**WHAT IS NEEDED**
Output range, inclusive: from the line containing "Click the Superfast" to the line containing "Given: Open New Type dropdown for Accessory 0". Restate those lines from the data below word for word and only those.

Dataset excerpts
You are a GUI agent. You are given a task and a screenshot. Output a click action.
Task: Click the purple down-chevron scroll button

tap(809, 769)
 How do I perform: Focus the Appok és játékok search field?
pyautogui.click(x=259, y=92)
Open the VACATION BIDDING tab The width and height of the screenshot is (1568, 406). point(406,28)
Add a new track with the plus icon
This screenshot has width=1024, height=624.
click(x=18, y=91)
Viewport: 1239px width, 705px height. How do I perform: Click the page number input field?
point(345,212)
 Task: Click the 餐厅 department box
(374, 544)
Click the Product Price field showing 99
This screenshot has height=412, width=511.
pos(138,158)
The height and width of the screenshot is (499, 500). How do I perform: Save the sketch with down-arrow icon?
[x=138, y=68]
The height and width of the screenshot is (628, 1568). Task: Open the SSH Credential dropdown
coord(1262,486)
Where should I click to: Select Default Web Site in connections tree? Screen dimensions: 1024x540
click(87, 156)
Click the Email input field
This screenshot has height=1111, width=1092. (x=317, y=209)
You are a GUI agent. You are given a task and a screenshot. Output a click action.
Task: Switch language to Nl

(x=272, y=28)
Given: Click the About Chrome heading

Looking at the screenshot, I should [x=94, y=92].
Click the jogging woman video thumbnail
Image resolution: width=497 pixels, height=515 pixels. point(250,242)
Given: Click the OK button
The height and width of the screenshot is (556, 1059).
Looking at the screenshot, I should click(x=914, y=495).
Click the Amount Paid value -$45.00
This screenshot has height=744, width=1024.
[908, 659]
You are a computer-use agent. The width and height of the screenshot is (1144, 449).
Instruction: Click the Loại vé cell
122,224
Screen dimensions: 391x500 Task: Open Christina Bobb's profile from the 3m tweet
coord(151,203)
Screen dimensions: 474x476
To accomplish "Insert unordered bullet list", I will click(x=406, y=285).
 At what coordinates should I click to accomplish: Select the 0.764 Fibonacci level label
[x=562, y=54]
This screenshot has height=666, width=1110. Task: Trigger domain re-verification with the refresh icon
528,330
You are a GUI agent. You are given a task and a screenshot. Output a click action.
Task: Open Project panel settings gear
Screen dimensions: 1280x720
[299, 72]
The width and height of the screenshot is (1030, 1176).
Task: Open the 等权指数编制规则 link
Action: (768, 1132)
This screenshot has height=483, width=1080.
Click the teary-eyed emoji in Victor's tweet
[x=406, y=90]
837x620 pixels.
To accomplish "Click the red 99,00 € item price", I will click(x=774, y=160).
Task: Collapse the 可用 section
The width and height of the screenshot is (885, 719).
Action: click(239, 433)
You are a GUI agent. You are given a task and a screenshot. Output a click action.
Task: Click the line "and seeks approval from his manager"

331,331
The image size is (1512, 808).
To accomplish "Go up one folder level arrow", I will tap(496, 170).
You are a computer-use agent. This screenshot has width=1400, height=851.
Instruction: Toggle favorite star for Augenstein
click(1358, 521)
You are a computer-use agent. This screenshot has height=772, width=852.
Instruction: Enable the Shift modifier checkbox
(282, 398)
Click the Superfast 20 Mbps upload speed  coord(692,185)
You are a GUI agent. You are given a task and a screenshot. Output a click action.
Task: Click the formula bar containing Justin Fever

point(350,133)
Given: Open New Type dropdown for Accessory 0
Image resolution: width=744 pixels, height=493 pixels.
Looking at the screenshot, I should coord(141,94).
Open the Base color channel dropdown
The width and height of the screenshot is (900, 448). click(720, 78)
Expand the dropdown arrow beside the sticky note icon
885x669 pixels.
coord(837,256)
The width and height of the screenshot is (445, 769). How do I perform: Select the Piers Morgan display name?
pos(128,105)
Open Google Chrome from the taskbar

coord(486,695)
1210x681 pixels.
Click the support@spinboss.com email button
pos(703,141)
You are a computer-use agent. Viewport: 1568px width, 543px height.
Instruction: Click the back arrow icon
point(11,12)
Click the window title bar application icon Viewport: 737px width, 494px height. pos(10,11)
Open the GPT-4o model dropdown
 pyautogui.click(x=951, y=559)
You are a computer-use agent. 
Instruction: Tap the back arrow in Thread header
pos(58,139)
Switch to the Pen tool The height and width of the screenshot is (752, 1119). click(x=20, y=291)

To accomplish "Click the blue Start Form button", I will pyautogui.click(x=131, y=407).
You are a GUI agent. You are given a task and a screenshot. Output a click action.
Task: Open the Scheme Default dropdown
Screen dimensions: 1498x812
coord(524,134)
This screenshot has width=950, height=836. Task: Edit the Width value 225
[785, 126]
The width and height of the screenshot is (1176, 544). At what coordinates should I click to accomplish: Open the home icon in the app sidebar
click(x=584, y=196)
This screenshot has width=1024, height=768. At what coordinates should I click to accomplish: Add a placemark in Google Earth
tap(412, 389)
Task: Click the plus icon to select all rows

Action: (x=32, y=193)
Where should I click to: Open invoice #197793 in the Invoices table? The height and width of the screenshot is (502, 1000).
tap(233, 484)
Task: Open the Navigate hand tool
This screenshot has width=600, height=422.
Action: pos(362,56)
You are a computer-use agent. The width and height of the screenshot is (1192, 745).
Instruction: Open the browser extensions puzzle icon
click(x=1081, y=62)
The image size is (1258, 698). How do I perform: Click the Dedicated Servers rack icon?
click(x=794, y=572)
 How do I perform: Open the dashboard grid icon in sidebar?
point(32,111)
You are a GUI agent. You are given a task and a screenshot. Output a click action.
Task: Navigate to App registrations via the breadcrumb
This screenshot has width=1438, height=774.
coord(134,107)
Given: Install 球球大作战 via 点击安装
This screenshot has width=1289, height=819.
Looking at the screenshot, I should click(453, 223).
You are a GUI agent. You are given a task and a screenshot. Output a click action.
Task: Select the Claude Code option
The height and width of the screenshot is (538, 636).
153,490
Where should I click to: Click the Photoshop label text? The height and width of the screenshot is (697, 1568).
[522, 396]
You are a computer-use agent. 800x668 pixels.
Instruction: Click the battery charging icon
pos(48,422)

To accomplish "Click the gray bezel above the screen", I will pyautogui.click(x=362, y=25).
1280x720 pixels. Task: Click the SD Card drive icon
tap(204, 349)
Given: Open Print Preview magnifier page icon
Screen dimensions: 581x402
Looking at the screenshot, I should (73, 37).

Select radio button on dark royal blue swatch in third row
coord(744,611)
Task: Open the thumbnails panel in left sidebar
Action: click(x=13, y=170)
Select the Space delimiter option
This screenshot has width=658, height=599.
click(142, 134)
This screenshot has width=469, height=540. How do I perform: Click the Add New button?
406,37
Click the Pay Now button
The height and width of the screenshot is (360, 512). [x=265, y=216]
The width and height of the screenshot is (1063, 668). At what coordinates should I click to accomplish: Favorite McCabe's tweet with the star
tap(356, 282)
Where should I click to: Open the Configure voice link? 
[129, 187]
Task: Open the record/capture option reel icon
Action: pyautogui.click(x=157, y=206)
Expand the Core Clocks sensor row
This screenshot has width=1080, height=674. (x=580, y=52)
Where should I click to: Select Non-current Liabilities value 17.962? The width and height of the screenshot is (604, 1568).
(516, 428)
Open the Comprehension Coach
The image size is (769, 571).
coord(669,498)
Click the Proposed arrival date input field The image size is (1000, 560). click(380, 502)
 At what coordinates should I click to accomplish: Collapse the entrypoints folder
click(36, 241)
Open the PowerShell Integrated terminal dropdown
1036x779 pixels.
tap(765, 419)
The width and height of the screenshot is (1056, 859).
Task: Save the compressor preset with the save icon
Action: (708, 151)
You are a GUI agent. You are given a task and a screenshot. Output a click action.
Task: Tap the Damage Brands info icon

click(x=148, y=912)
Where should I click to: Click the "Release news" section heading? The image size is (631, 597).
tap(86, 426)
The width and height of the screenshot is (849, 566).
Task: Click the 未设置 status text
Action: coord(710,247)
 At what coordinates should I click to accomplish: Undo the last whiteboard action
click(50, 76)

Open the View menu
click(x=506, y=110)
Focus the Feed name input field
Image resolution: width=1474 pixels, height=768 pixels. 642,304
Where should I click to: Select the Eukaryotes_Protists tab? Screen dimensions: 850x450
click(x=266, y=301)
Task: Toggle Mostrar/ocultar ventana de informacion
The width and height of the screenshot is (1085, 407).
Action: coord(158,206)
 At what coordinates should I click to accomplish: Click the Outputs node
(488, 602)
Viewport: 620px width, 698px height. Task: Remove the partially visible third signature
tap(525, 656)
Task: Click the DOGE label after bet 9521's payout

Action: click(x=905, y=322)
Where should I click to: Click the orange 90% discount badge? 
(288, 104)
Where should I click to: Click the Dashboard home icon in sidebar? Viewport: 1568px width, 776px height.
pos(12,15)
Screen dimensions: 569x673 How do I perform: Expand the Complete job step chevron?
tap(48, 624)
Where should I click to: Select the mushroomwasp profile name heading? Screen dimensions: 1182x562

**TASK RESULT**
Click the Superfast 20 Mbps upload speed  coord(692,185)
You are a GUI agent. You are given a task and a screenshot. Output a click action.
Task: Click the formula bar containing Justin Fever

point(350,133)
Given: Open New Type dropdown for Accessory 0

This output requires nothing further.